Après un premier concert dédié la veille à Richard Strauss, Yannick Nézet-Séguin et le MET Orchestra consacrent une seconde soirée à la Philharmonie pour rendre hommage au compositeur avec lequel le chef d’orchestre québécois entretient une très longue relation, Gustav Mahler.

En effet, l'un de ses tous premiers enregistrements de jeunesse fut, en 2004, la quatrième Symphonie n°4 de Gustav Mahler, réalisée avec l’Orchestre Métropolitain de Montréal qu’il dirige depuis l’an 2000.

Et pour cette saison, il se fait fort d’annoncer qu’il dirigera au Carnegie Hall le cycle complet des symphonies de Mahler avec 3 orchestres, l’Orchestre de Philadelphie (symphonies 1, 3, 5, 7), l’Orchestre Philharmonique de Vienne (symphonies 2, 4, 9), et l’Orchestre du MET (symphonie 6), hormis la Symphonie des Mille (8) qu’il présentera au Metropolitan Opera.

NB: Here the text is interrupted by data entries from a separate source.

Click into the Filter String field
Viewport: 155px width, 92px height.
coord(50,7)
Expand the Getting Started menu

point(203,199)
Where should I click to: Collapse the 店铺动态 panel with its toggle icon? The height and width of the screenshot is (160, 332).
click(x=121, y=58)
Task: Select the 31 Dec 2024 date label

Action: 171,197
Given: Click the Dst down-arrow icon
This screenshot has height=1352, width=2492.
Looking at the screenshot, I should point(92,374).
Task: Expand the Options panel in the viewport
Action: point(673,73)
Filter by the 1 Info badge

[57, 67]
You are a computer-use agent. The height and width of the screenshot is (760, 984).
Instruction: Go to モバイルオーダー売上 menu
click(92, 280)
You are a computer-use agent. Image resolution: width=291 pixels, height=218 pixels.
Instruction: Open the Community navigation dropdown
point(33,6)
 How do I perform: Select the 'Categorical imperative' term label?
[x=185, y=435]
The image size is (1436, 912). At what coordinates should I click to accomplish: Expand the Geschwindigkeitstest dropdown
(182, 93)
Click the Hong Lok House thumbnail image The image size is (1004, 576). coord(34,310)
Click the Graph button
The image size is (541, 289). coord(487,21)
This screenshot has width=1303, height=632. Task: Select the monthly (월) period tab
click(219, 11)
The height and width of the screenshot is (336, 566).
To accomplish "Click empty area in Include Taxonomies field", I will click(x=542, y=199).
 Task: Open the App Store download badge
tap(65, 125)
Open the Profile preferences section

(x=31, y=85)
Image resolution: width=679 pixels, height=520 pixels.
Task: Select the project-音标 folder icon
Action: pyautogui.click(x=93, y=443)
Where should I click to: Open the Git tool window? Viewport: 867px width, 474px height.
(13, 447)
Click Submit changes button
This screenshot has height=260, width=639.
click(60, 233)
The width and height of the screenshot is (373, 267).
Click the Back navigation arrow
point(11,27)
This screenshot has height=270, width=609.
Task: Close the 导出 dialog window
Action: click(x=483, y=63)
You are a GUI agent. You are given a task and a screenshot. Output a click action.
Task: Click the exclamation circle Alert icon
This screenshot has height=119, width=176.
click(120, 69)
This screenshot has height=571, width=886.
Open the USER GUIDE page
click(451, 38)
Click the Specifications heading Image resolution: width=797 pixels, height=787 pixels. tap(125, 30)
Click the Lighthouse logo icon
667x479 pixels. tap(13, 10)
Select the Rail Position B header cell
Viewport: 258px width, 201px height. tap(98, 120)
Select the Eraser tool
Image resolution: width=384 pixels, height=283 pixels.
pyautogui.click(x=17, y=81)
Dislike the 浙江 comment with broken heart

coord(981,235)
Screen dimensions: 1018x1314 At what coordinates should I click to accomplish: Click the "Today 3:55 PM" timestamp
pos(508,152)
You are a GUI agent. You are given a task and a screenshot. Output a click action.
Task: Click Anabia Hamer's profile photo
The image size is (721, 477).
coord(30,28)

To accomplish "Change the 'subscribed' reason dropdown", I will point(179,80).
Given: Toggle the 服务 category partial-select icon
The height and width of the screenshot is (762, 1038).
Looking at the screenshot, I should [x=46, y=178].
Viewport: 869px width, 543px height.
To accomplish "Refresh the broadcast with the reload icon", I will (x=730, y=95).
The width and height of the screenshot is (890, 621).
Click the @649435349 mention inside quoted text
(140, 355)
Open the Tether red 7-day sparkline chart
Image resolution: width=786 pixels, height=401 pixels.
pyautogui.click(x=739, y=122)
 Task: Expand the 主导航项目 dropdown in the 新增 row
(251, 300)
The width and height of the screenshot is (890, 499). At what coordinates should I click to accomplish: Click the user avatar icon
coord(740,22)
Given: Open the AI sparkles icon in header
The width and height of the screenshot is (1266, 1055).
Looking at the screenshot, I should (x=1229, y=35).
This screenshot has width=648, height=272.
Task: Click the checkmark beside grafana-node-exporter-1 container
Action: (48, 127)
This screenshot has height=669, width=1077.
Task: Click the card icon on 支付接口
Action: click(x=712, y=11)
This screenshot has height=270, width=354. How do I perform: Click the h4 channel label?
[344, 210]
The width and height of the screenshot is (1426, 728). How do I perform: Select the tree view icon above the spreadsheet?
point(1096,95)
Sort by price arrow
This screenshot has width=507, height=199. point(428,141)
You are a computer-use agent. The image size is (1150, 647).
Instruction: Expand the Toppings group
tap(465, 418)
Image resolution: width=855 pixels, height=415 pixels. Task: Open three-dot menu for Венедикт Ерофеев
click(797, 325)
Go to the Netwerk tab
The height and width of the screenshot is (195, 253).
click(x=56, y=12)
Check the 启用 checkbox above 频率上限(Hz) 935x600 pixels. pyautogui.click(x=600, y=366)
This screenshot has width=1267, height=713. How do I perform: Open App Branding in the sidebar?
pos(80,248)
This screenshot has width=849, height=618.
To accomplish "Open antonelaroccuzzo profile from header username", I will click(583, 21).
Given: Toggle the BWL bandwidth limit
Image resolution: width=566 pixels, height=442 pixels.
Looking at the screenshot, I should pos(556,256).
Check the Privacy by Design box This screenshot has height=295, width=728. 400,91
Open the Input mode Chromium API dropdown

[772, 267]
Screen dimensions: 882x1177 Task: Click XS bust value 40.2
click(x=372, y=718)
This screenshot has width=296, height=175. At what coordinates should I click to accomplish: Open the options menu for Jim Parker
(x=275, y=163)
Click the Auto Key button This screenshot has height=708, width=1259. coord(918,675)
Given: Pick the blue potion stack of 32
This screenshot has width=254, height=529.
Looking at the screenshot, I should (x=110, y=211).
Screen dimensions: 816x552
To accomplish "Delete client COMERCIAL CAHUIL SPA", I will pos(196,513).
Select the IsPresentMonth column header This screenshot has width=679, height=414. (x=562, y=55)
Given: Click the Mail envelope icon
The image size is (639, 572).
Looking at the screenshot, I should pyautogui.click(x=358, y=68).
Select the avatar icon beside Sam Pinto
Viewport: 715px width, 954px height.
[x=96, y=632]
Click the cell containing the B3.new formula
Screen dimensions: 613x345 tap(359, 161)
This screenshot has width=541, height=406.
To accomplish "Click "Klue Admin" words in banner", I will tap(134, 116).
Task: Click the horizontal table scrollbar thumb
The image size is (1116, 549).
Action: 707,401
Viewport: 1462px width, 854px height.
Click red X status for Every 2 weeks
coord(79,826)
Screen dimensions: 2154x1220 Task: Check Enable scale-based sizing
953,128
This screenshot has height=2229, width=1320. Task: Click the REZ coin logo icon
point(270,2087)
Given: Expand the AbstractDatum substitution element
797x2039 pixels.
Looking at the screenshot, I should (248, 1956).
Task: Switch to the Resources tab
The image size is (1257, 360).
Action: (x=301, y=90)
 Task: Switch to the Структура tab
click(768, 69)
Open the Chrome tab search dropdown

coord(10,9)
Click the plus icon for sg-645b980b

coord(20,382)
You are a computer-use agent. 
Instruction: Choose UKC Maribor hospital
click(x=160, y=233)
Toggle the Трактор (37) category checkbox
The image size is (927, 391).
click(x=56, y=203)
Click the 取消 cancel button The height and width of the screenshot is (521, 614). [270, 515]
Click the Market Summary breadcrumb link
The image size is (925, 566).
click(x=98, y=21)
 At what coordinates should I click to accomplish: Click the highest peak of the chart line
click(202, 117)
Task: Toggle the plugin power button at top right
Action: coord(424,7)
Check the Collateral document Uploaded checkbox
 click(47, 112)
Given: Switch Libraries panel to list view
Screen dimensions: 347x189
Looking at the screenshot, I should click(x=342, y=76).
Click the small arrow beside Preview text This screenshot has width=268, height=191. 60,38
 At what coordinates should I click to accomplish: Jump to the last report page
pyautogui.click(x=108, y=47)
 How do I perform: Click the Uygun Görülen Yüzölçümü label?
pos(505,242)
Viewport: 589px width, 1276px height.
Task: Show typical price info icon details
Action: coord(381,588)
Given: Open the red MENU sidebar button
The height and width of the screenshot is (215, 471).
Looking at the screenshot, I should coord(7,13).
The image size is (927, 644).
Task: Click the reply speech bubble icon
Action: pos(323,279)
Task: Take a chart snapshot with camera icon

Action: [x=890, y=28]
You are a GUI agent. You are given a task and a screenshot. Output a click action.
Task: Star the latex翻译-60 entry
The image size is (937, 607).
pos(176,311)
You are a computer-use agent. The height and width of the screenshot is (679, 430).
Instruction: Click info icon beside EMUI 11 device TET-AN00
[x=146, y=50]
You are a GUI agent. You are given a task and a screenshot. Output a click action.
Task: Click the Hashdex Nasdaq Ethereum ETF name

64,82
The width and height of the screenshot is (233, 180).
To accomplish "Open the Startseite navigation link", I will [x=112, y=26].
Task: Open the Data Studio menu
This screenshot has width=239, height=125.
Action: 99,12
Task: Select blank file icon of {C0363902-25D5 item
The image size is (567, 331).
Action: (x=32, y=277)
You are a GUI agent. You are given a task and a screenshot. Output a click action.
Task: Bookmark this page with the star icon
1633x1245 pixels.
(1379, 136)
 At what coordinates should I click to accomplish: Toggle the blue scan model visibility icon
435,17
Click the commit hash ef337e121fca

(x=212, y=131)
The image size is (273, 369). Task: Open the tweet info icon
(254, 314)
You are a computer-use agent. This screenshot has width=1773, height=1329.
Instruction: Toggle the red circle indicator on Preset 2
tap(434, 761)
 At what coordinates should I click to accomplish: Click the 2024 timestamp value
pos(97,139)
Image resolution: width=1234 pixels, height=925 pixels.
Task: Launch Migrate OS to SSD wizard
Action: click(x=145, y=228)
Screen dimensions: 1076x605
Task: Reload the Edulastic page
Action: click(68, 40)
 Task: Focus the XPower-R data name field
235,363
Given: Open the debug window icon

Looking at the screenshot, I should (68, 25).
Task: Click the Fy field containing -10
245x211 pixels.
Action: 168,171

Yannick Nézet-Séguin et Joyce DiDonato

Yannick Nézet-Séguin et Joyce DiDonato

Le choix de Gustav Mahler permet également de créer une atmosphère plus intimiste, impression renforcée en ouverture au son intemporel de 'Lumière et pesanteur' de Kaija Saariaho, une pièce vouée à Esa-Pekka Salonen qui, par son sens du mystère, ses ondes transparentes et le délié du souffle d'une trompette solo, induit une profondeur contemplative qui dit beaucoup de l'esprit de la compositrice et de son rapport au temps, tout en révélant un autre visage de l'orchestre, aérien et frémissant, d'une clarté qui tranche avec la densité texturale entendue le jour précédent.

Joyce DiDonato

Joyce DiDonato

Nous avions déjà écouté deux extraits des Rückert-Lieder, ‘Ich atmet’ einen linden Duft’ et  'Ich bin der Welt abhanden gekommen’, lors de sa tournée 'Eden' qui était passée par le Théâtre des Champs-Élysées le 05 octobre 2022, Joyce DiDonato rejoint Yannick Nézet-Séguin pour, cette fois, interpréter le cycle complet de ce recueil de poèmes qui invite à se détacher du monde mais aussi de soi. Elle le raconte avec une gravité blessée et une finesse d'une grande maturité, sa voix ayant de la portée sur un large champ, et le chef d'orchestre partageant avec elle la même sensibilité aux nuances du texte, et une visible complicité.

Et il y a toujours chez elle ce plaisir à admirer et saluer d'un grand sourire le public tout autour d'elle avec émerveillement.

Yannick Nézet-Séguin

Yannick Nézet-Séguin

La Symphonie n°4 permet ensuite de retrouver la tonicité souple qui caractérise le MET orchestra, d'autant plus que la personnalité du chef a tendance à enjouer l'interprétation, si bien qu'il donne l'impression à plusieurs reprises de créer des connexions entre le fond de valses populaires présent dans la première partie de la symphonie et l'esprit de la Suite du Chevalier à la rose entendu le jour d'avant. Yannick Nézet-Séguin ne cherche pas à noircir plus que de raison, au contraire, il induit toujours une forme de tendresse dans ses lectures.

Joyce DiDonato

Joyce DiDonato

Assise paisiblement parmi les musiciens, et près de la harpiste, Joyce DiDonato donne une coloration tellement introvertie au lied final 'Das himmlische Leben', habituellement d'une légèreté lumineuse, qu'il est impossible de ne pas penser qu'il s'agisse d'un parti pris de façon à laisser une empreinte très intérieure, et le fait d'achever ce concert sur 'Urlicht', avec cette note d’espérance tant en phase avec ce que chacun peut ressentir face à l'état du monde, clôt en beauté deux soirées bien précieuses en ce début de saison.